[Items listed in a dataset]

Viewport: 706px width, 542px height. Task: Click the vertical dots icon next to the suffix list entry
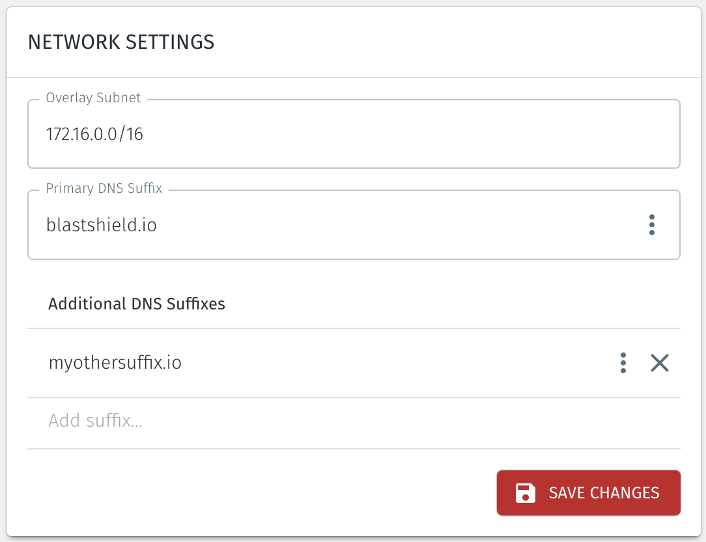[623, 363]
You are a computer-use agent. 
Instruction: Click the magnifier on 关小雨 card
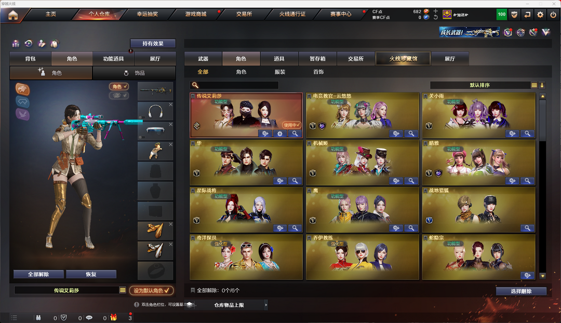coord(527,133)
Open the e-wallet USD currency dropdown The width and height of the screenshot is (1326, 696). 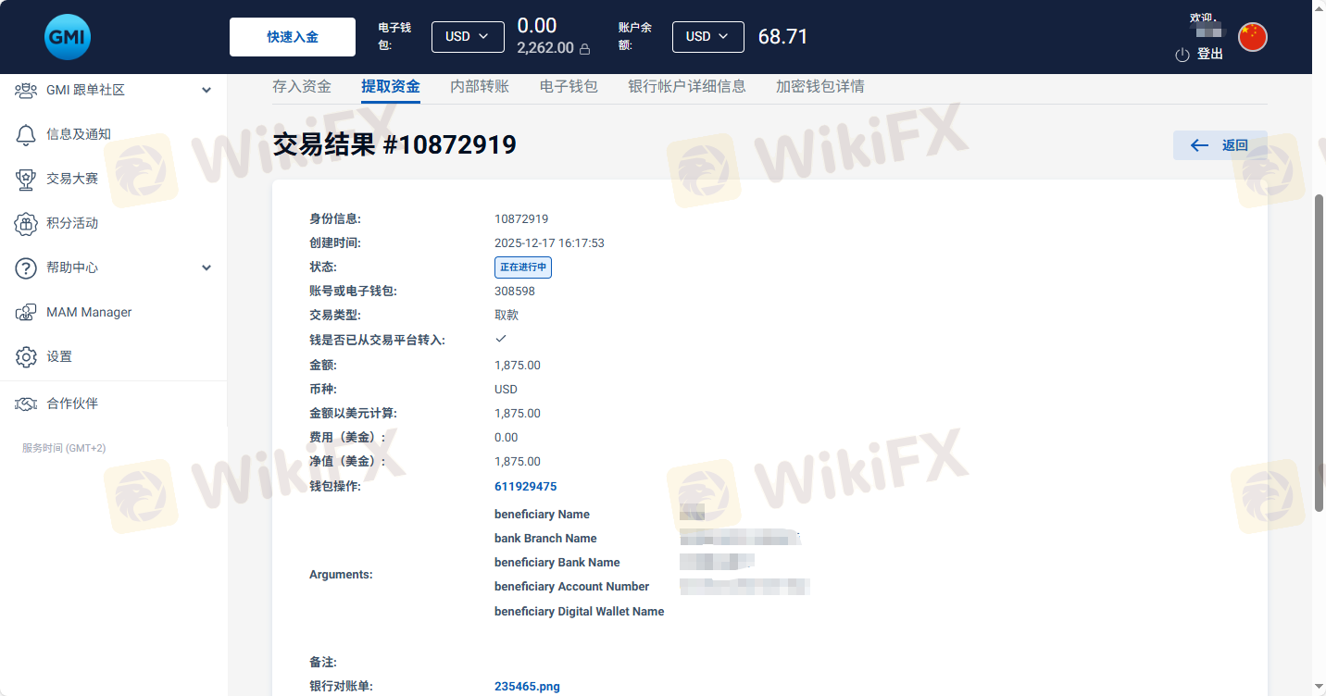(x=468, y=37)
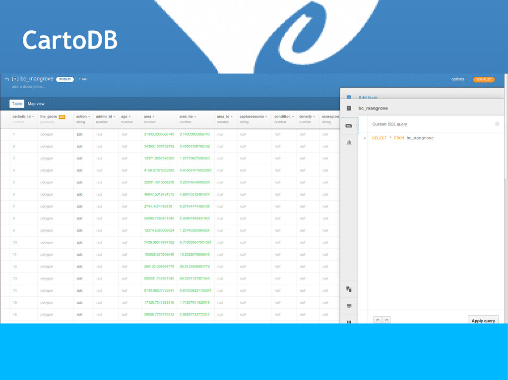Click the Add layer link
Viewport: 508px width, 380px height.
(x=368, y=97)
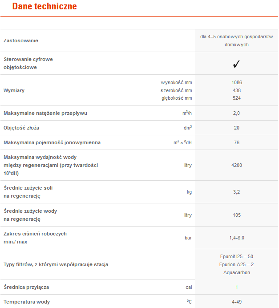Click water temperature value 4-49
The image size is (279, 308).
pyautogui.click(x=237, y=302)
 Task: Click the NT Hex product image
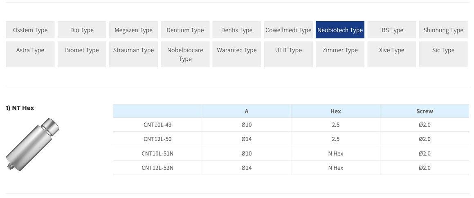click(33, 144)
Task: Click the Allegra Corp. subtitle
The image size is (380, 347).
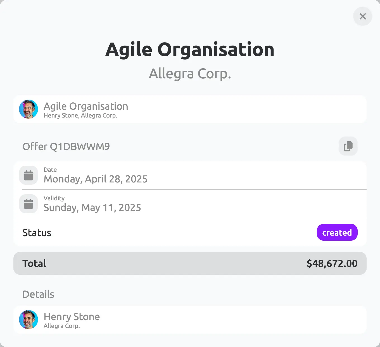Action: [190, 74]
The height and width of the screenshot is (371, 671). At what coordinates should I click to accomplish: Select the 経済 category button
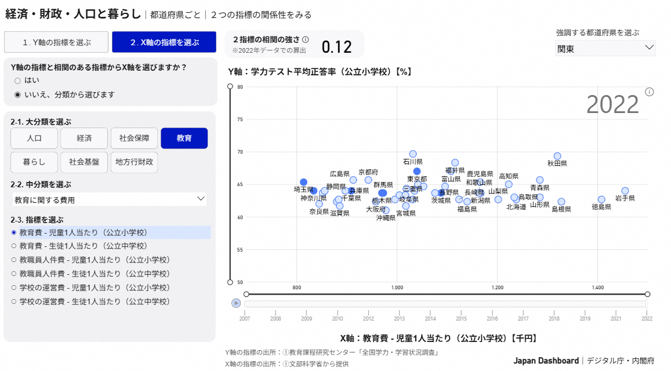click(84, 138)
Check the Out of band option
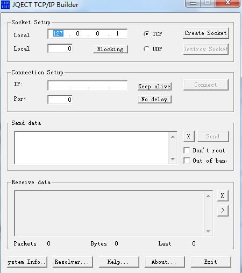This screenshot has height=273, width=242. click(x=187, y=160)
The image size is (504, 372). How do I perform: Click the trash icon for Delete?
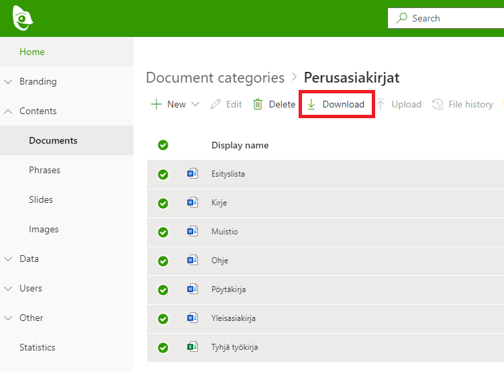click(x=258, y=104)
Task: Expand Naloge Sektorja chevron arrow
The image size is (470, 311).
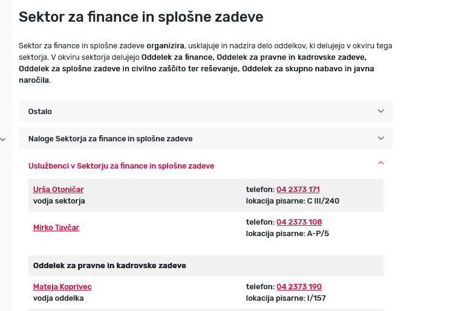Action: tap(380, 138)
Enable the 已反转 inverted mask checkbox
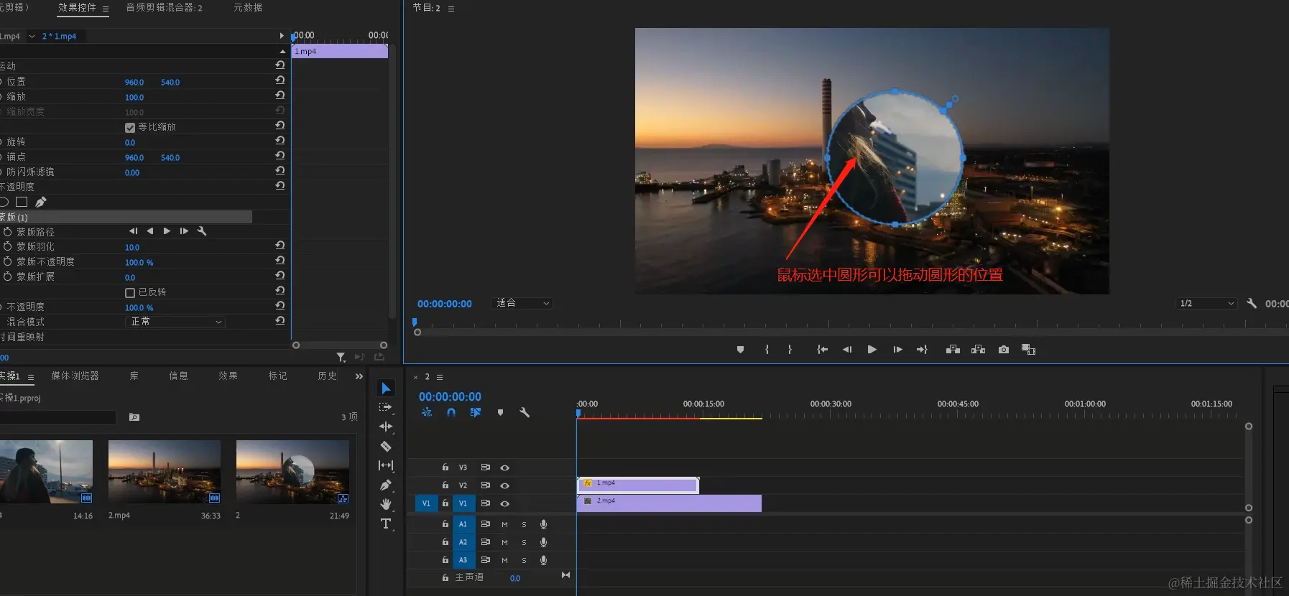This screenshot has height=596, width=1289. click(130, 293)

## Instructions for the task
Take the line containing "The height and" and every line after it up to the end of the entries, and quote them exactly. Both ends count; the pictures do not.

## Solution
The height and width of the screenshot is (371, 671). At what coordinates should I click to accomplish: Select the 経済 category button
click(84, 138)
Check the Out of band option
This screenshot has height=273, width=242. click(x=187, y=160)
The image size is (504, 372). How do I perform: Click the trash icon for Delete?
click(x=258, y=104)
Task: Expand Naloge Sektorja chevron arrow
The image size is (470, 311).
Action: tap(380, 138)
Enable the 已反转 inverted mask checkbox
This screenshot has height=596, width=1289. click(130, 293)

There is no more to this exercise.